Assignment:
Under this line is some data; print exactly the lines from the one containing "Click the FM Korea blue icon" through its last line, without pictures.
[Available data Boundary: Start]
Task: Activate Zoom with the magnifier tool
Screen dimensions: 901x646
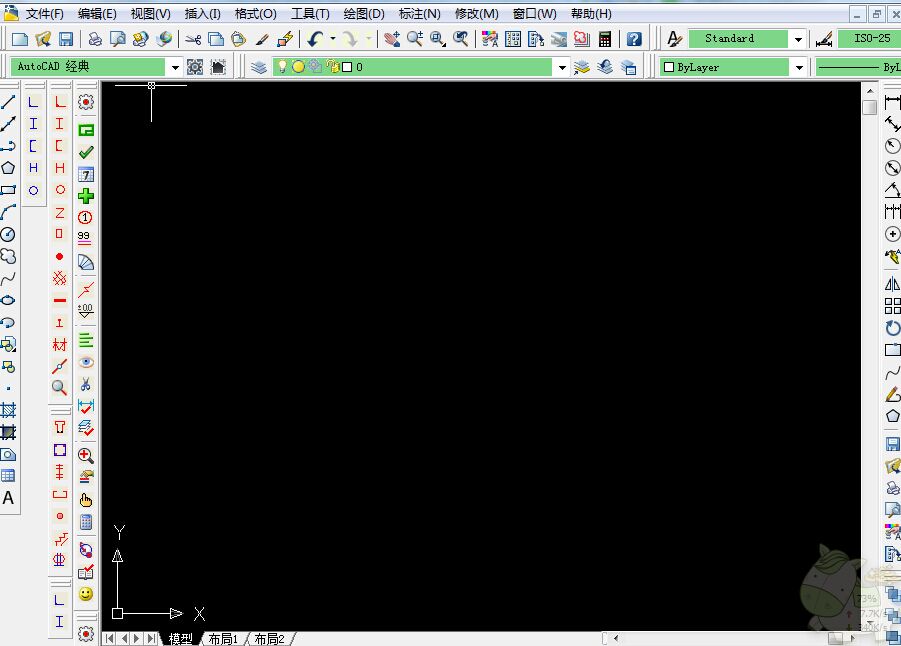Action: point(413,40)
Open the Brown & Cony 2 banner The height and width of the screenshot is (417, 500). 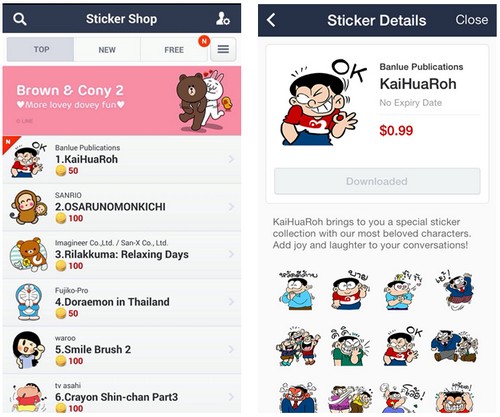click(x=122, y=101)
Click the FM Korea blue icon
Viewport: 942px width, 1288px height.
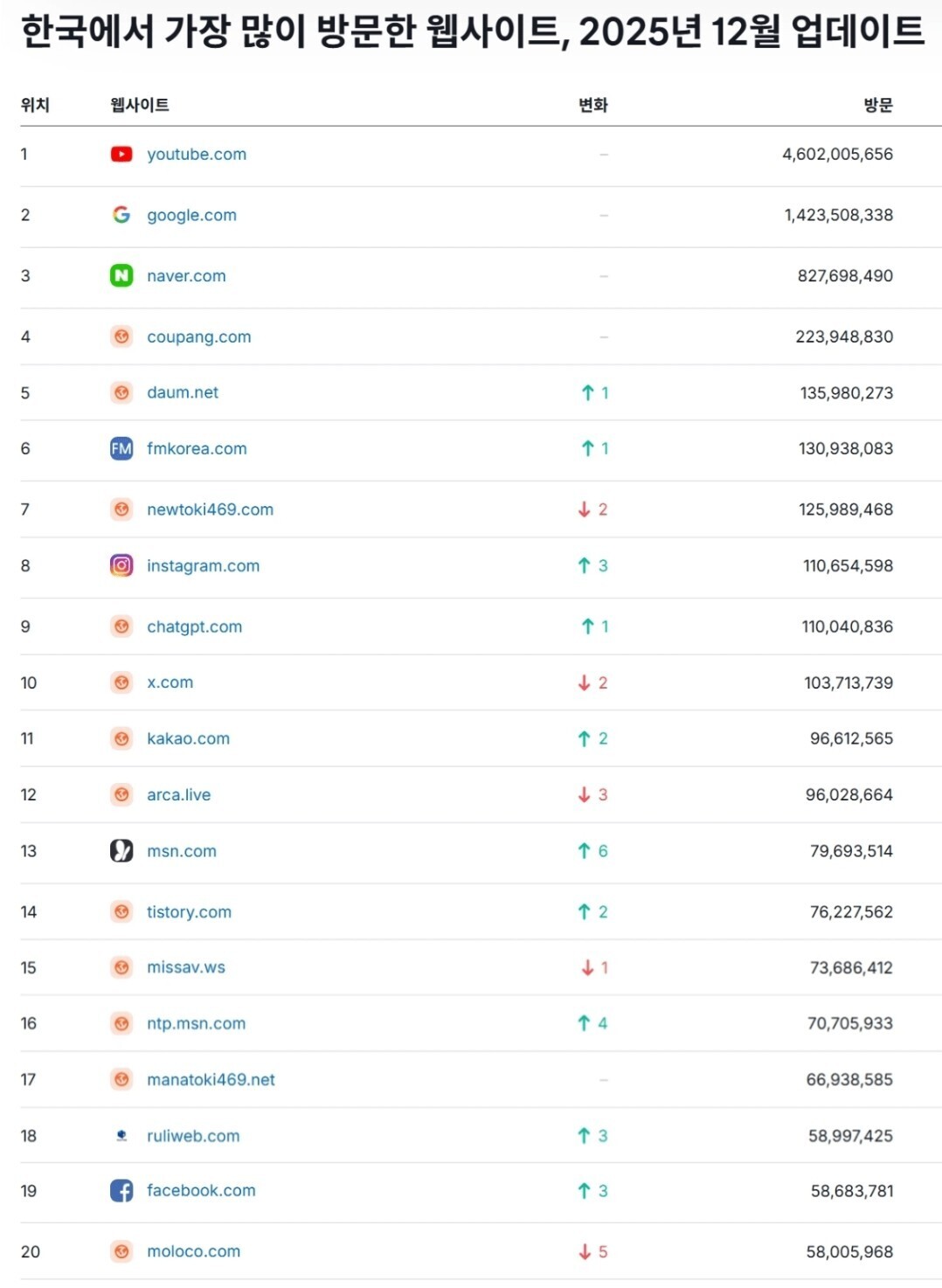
[Available data Boundary: End]
Answer box:
Click the FM Korea blue icon
Viewport: 942px width, 1288px height.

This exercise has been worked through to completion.